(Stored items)
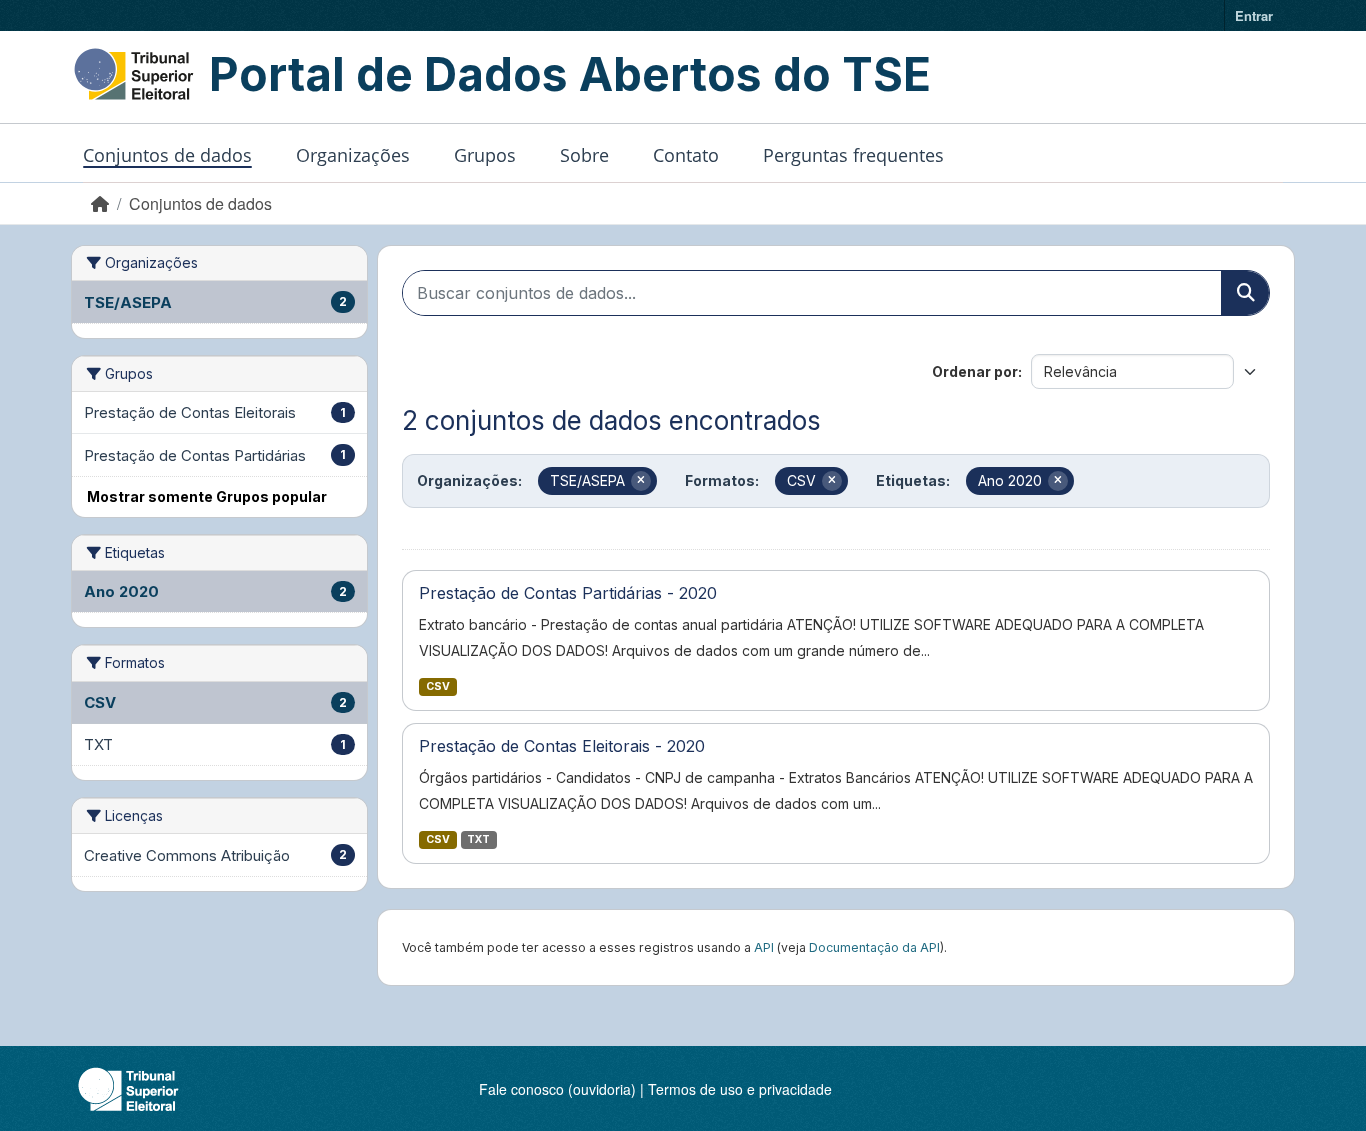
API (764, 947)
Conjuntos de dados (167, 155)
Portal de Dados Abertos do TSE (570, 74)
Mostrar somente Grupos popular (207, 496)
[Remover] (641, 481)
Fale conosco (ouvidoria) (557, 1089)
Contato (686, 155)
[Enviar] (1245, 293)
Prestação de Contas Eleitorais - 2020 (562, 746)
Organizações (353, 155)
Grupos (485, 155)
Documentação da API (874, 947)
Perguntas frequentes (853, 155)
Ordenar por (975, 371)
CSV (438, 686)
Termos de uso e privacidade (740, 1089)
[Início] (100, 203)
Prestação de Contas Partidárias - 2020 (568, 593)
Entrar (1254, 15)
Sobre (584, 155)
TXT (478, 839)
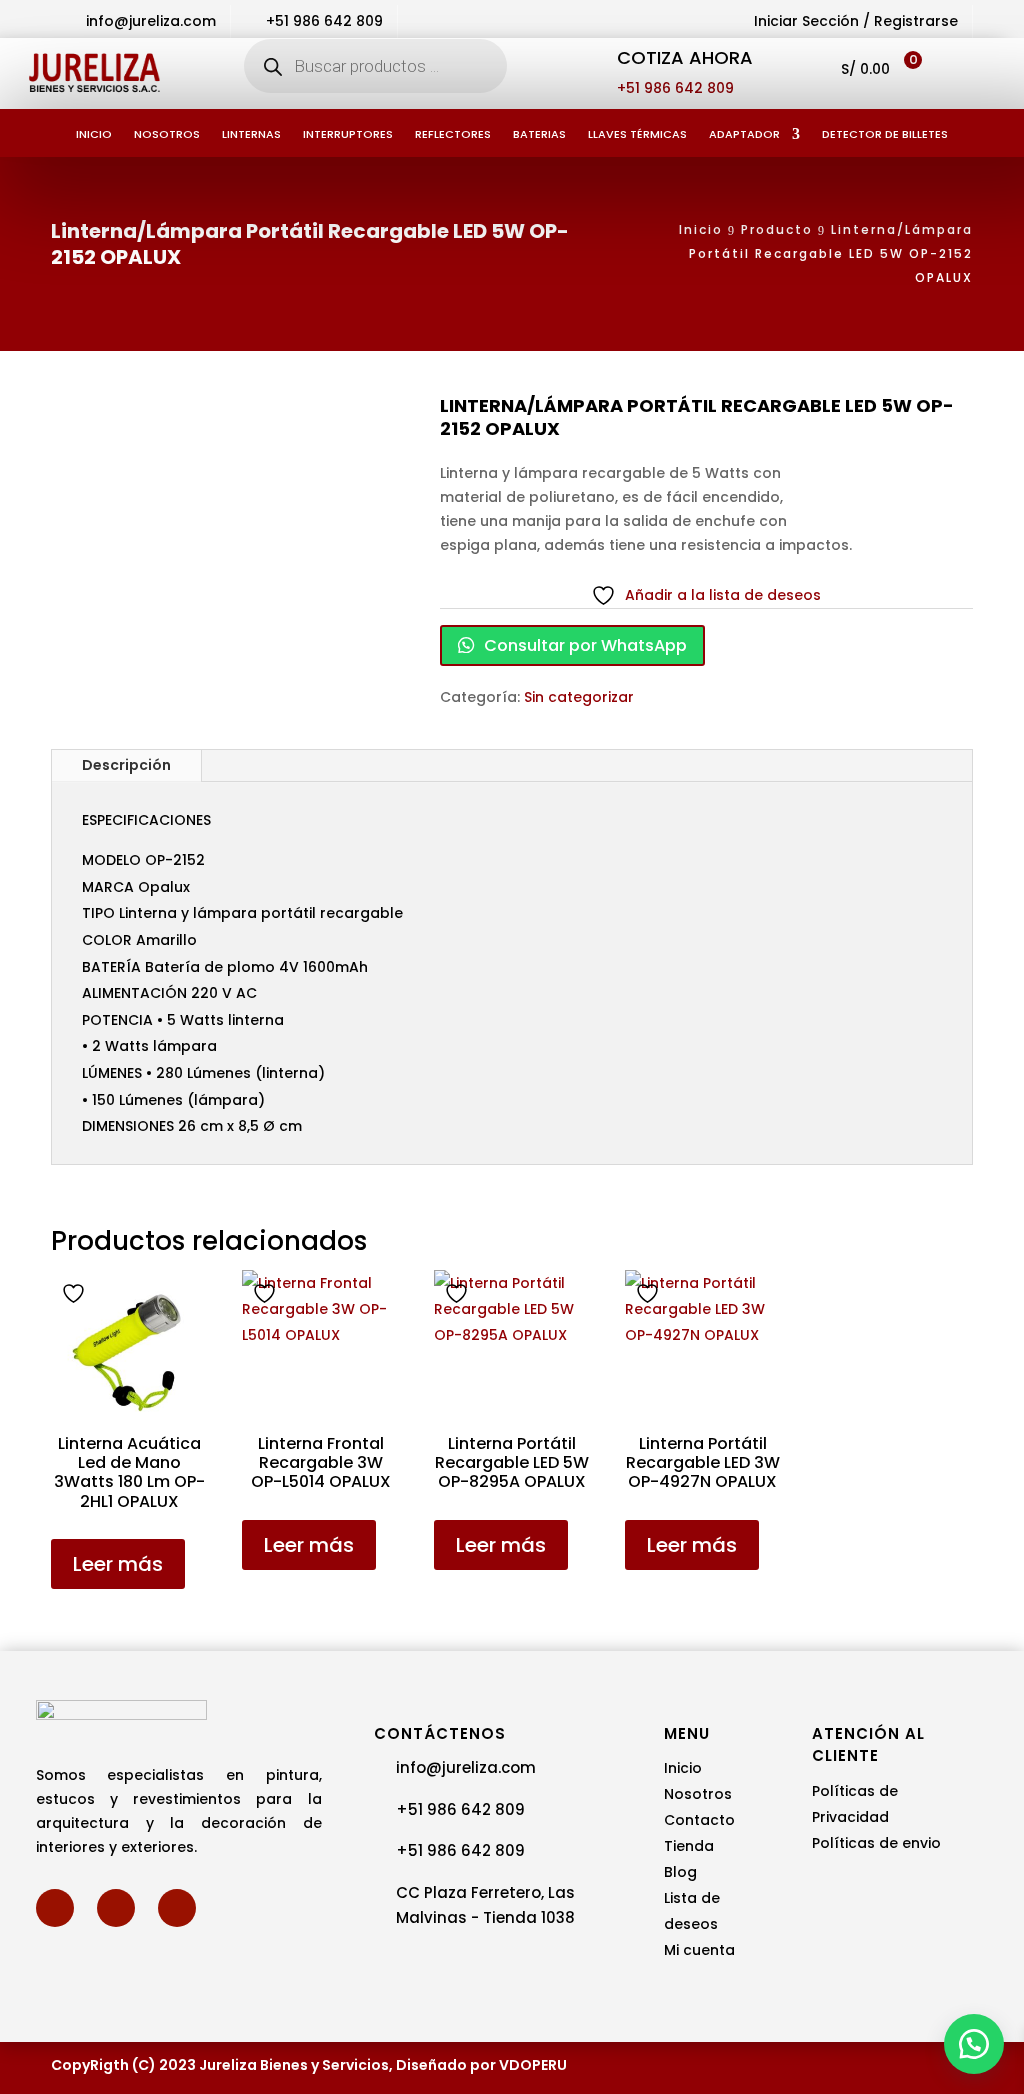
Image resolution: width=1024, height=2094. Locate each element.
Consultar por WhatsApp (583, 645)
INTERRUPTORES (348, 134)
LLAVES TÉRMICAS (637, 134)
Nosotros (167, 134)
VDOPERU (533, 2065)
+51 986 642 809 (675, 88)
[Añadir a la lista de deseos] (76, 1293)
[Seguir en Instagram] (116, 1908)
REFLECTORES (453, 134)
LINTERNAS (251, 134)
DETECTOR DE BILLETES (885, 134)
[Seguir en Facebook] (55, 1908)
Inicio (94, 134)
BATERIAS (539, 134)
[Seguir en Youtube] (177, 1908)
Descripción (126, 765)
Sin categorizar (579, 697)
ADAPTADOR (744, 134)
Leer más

→ **TASK**
Set out every record exactly, images excluded.

→ **RESPONSE BELOW**
API (764, 947)
Conjuntos de dados (167, 155)
Portal de Dados Abertos do TSE (570, 74)
Mostrar somente Grupos popular (207, 496)
[Remover] (641, 481)
Fale conosco (ouvidoria) (557, 1089)
Contato (686, 155)
[Enviar] (1245, 293)
Prestação de Contas Eleitorais - 2020 (562, 746)
Organizações (353, 155)
Grupos (485, 155)
Documentação da API (874, 947)
Perguntas frequentes (853, 155)
Ordenar por (975, 371)
CSV (438, 686)
Termos de uso e privacidade (740, 1089)
[Início] (100, 203)
Prestação de Contas Partidárias - 2020 (568, 593)
Entrar (1254, 15)
Sobre (584, 155)
TXT (478, 839)
Image resolution: width=1024, height=2094. Locate each element.
Consultar por WhatsApp (583, 645)
INTERRUPTORES (348, 134)
LLAVES TÉRMICAS (637, 134)
Nosotros (167, 134)
VDOPERU (533, 2065)
+51 986 642 809 (675, 88)
[Añadir a la lista de deseos] (76, 1293)
[Seguir en Instagram] (116, 1908)
REFLECTORES (453, 134)
LINTERNAS (251, 134)
DETECTOR DE BILLETES (885, 134)
[Seguir en Facebook] (55, 1908)
Inicio (94, 134)
BATERIAS (539, 134)
[Seguir en Youtube] (177, 1908)
Descripción (126, 765)
Sin categorizar (579, 697)
ADAPTADOR (744, 134)
Leer más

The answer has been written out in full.